Dość przewrotny tytuł nadał Bohdan Slama swemu ostatniemu filmowi, w którym przez prawie trzy czwarte czasu trwania akcji bohaterowie muszą się borykać z największymi problemami: depresją, śmiercią najbliższych czy nieszczęśliwą miłością.
Szczęście, mimo tego, że bardziej gorzkie niż słodkie, poziomem udręczenia bohaterów przypominające raczej kino polskie, pozostaje jednak wciąż filmem czeskim ze wszystkimi charakteryzującymi je cechami, w tym z całą galerią niezwykłych i przesympatycznych postaci zarówno tych pierwszo-, jak i drugoplanowych.
Tu nie ma ludzi z gruntu złych, a nawet, jeżeli się pojawiają, to zrazu zostają obarczeni chorobą psychiczną. Na tą cierpi jedna z głównych bohaterek Dasza, matka dwójki kilkuletnich dzieci, wplątana w toksyczny związek z żonatym mężczyzną. Dasza nie jest jednak w swoich problemach osamotniona. U jej boku stoją wiernie przyjaciółka Monika i zakochany po uszy w Monice, Tonik.
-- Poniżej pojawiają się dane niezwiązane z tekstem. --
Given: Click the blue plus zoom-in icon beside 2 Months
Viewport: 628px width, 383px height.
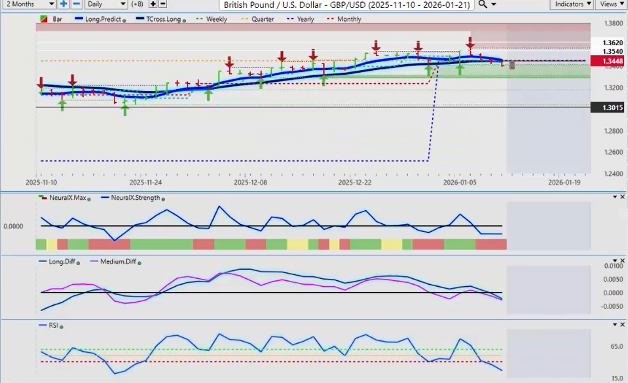Looking at the screenshot, I should 64,5.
Mieszkający wraz z ciotką w rozpadającym się domostwie Tonik nigdy jednak nie zdradził się ze swoimi uczuciami, a ta, którymi ją obdarzył jest zbyt szczęśliwa w innym związku z chłopakiem, robiącym karierę w Stanach Zjednoczonych. Monika już wkrótce ma do niego dojechać. Sprawy komplikują się, gdy choroba Daszy pogłębia się i dziewczyna trafia do szpitala psychiatrycznego. Jej dzieci pozostają pod opieką Moniki i Tonika, co naturalnie ich do siebie zbliża…
Finał tej historii nie jest jednak tak oczywisty, jak mogłoby się wydawać, a zanim do niego dojdzie w życiu trójki bohaterów jeszcze wiele się wydarzy, tak wiele, że ten półtoragodzinny film wydać Wam się może nieco dłuższy. To jednak nie działa na jego niekorzyść, bowiem obcowanie z takimi historiami, to prawdziwa filmowa przyjemność. Polecam!
nuna
Szczęście, reż. Bohdan Slama, Czechy, Niemcy 2005.